More recently, a rewrite of the tax credit for alternate energy was intended to broaden the application of what was the old solar hot water heater credit to encourage the development of even more advanced technology for the use of non-fossil fuels to power the state. However, in the rush to encourage all sorts of new technologies, the legislation left the “barn door” wide open to interpretation and application that it appears to have opened the flood gates in allowing all sorts of claims to be filed and awarded.
Then there is the uninformed action to make simple things hard. Nearly 40 years ago the legislature decided that if the differences between the state income tax law and the federal income tax law could be minimized, there would be few differences between the two laws and it would make it much easier for the taxpayer to comply with the state law. Mistakes would also be reduced. The first step lawmakers took was to make sure that as many of the state provisions as possible mirrored the federal provisions when it came to the definition of taxable income. The result was that they adopted a new approach to insuring that the state law conformed to the federal law by listing those sections of the federal law that were not operative for state income tax purposes and which sections of the federal law were operative but differed in the amount of income recognized by that section. Lawmakers also committed to adopting provisions of the federal law regardless of the revenue impact – either plus or minus – in the pursuit of insuring simplicity for not only the taxpayer but also for the tax department.
One of the benefits of maintaining close conformity with the federal law is that state administrators could then rely on federal audits and examinations of federal returns to trigger an alert for state auditors to select the state returns where questionable information had been provided. This allowed state tax auditors to concentrate on the state’s largest source of tax income, the general excise tax. Some may question that if the state strives to maintain a close similarity to the federal definition of income, how come taxpayers cannot claim items such as the same standard deduction as provided by the federal law or tax credits like the earned income tax credit. That is because these provisions do not define taxable income or the dollar amount at the federal is irrelevant to the state tax rates which are substantially lower than federal tax rates.

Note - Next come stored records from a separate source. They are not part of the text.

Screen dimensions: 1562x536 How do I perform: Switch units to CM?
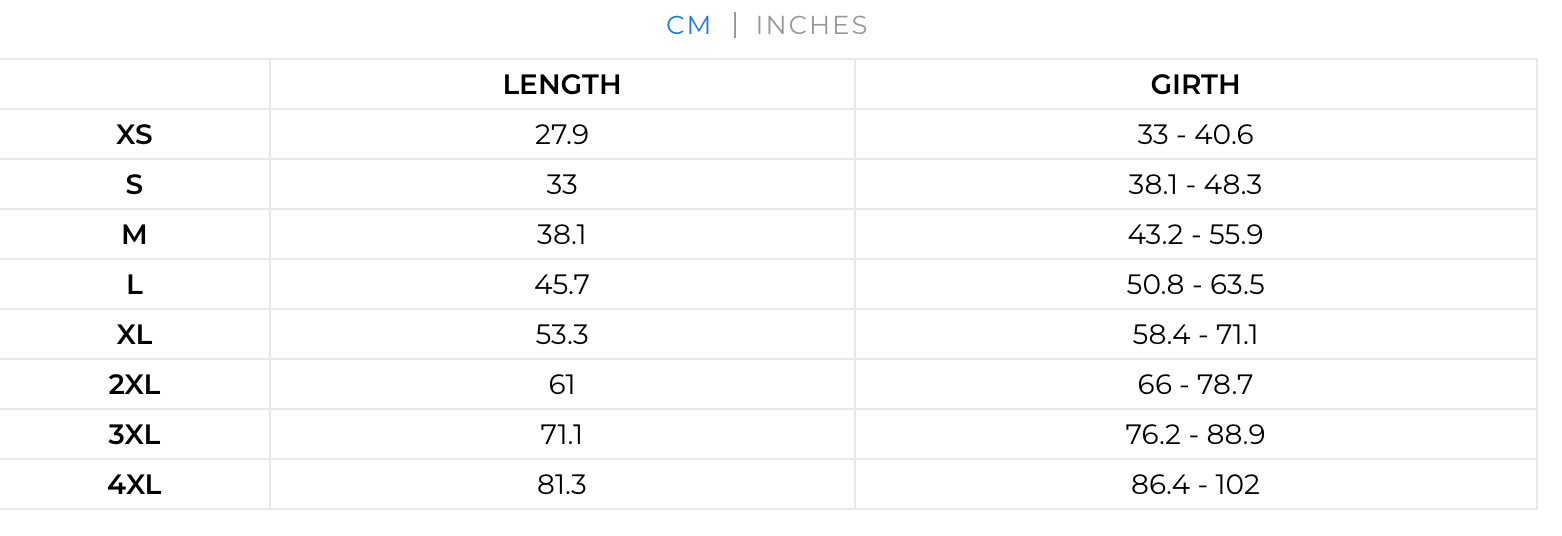688,26
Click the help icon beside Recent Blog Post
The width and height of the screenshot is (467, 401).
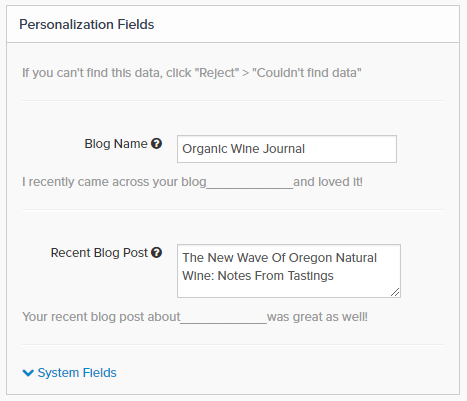pyautogui.click(x=156, y=253)
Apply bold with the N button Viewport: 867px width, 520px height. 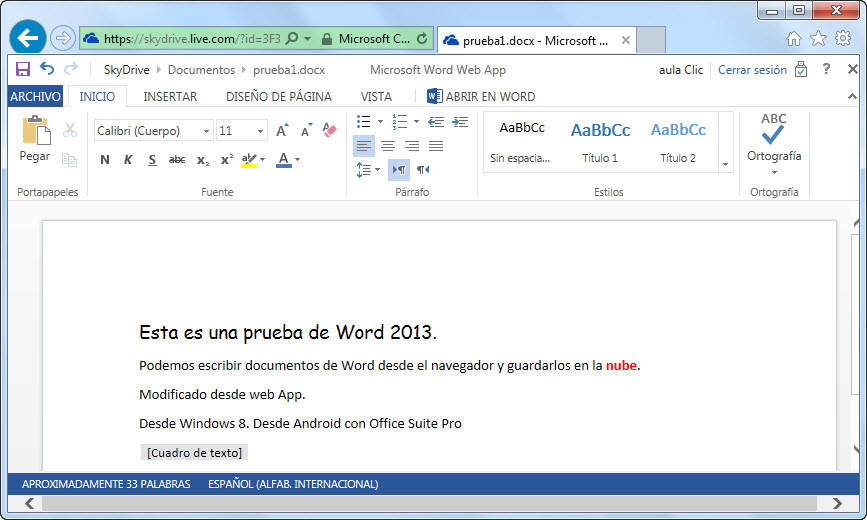[105, 160]
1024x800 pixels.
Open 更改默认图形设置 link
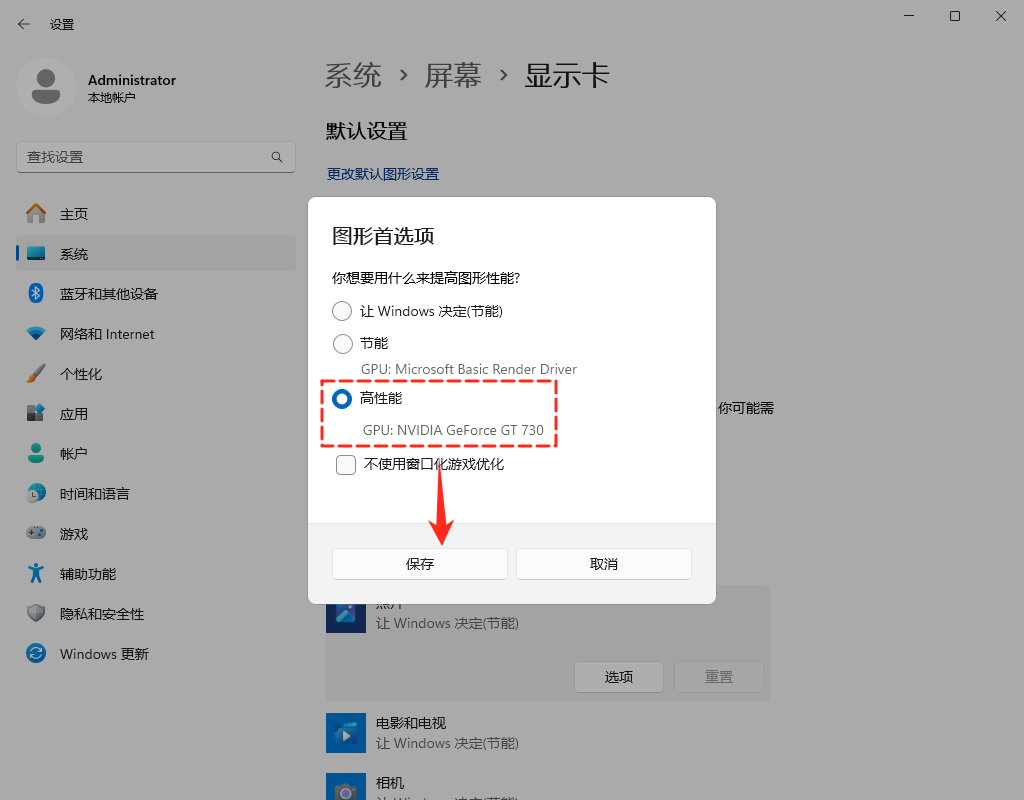tap(381, 173)
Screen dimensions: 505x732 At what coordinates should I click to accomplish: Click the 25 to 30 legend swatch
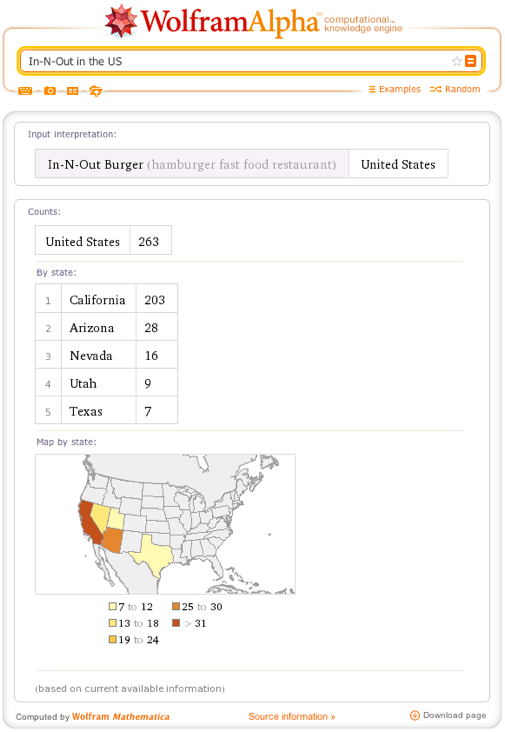pyautogui.click(x=176, y=606)
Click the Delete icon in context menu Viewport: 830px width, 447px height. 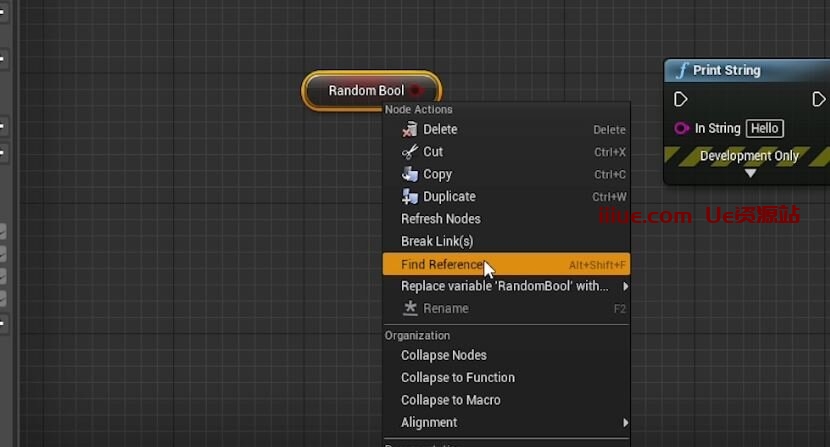coord(409,129)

In recent years both policymakers, as well as administrators, seem to have lost institutional memory when conforming the state income tax with the federal law. As a result, the number of differences between the federal and state laws has grown and where a few years ago Hawaii was able to boast that it had a single page income tax return, that has now grown to four pages and multiple worksheets that don’t even get turned into the tax department.
This past session had probably the most marked digression from conformity to the federal law. As a result of legislative action, some taxpayers will no longer be able to take all of the deductions they will be able to take on their federal tax return and all taxpayers will not be able to deduct their state income or general excise taxes on their income tax return.
Not only will taxpayers have to figure out different deductible amounts for their state return from their federal return, but they will also have to be aware of those changes and make the required recalculations of their taxable income. More work and more paper to be filed. Ease and efficiency are quickly disappearing and make compliance even more difficult.